Sortir de l’approche qui traite les femmes comme des catégories sociales

Les 23 organisations soulignent ainsi la nécessité de rompre avec les théories de développement des années 1970, selon lesquelles les femmes seraient une catégorie sociale et non des membres intégrées à leurs sociétés. Elles exigent «un large débat impliquant toutes les parties concernées par les questions abordées ou régies par le Code de la famille pour assurer le démantèlement de la structure archaïque des relations entre les hommes et les femmes dans la vie conjugale et familiale, revoir le cadre conceptuel du Code et rompre avec l’approche patriarcale qui l’encadre, pour ainsi briser les stéréotypes sur les tâches et les rôles des hommes et des femmes».

Les ONG appellent, par la même occasion, à «faire de l’égalité et de la non-discrimination deux principes fondateurs de toute réforme des lois relatives aux droits des femmes, en particulier du Code de la famille, pour un changement majeur et global dans la cohérence et l’égalité». Elles plaident également pour accélérer la mise en place effective de la Commission pour la parité et pour la lutte contre toutes les formes de discrimination, «afin qu’elle mène à bien ses missions constitutionnelles». Avec la rentrée parlementaire, l’ADFM parmi les signataires a d’ailleurs rappelé l’importance de chantiers comme celui de «la refonte du Code de la famille et de l’ensemble des législations discriminatoires», ou encore la révision des programmes scolaires pour une «pédagogie transversale de l’égalité».
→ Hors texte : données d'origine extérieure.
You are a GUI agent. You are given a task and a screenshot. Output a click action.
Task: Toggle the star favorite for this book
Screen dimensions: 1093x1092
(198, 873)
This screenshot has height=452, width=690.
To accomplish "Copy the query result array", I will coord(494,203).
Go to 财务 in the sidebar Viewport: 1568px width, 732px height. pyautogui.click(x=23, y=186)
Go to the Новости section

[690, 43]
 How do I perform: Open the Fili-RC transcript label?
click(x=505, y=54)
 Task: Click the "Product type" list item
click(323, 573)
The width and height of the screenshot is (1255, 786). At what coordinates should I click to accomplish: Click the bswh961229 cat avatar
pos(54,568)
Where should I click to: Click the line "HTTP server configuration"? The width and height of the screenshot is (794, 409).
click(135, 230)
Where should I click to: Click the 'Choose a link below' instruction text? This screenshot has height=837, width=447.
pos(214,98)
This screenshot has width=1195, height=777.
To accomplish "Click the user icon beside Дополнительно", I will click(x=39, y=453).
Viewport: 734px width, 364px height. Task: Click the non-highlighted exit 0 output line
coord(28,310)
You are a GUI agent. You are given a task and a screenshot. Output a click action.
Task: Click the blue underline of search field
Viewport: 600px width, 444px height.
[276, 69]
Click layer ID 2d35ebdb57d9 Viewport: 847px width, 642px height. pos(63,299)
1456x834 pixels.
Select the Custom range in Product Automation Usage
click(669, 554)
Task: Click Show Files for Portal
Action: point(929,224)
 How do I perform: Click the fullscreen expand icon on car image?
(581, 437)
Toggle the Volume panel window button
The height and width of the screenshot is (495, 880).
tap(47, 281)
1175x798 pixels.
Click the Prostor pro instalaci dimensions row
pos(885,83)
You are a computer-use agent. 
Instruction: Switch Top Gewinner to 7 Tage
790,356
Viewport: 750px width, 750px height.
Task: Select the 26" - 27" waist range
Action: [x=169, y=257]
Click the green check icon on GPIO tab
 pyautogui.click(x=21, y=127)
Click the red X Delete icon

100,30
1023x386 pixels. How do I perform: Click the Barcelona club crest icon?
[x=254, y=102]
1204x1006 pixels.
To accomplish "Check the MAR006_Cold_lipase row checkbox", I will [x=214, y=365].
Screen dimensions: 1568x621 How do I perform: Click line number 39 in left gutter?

Membre fondatrice de l’ONG, Khadija Rebbah a précédemment déclaré à Yabiladi que «tous ces points sont indissociables les uns des autres, en plus de ceux de l’égalité au niveau économique, de l’accès à l’emploi et d’équité, même sur la question de l’héritage, qu’il est grand temps de mettre sur la table, puisque le discours royal du 31 juillet a appelé à réformer le Code de la famille». «Si réforme égalitaire il y a, l’héritage ne fait-il pas partie de ce texte ? Pourquoi réformer ce dernier dans son ensemble, mais éviter encore de toucher à ce chapitre précisément ?», s’est encore interrogée la féministe.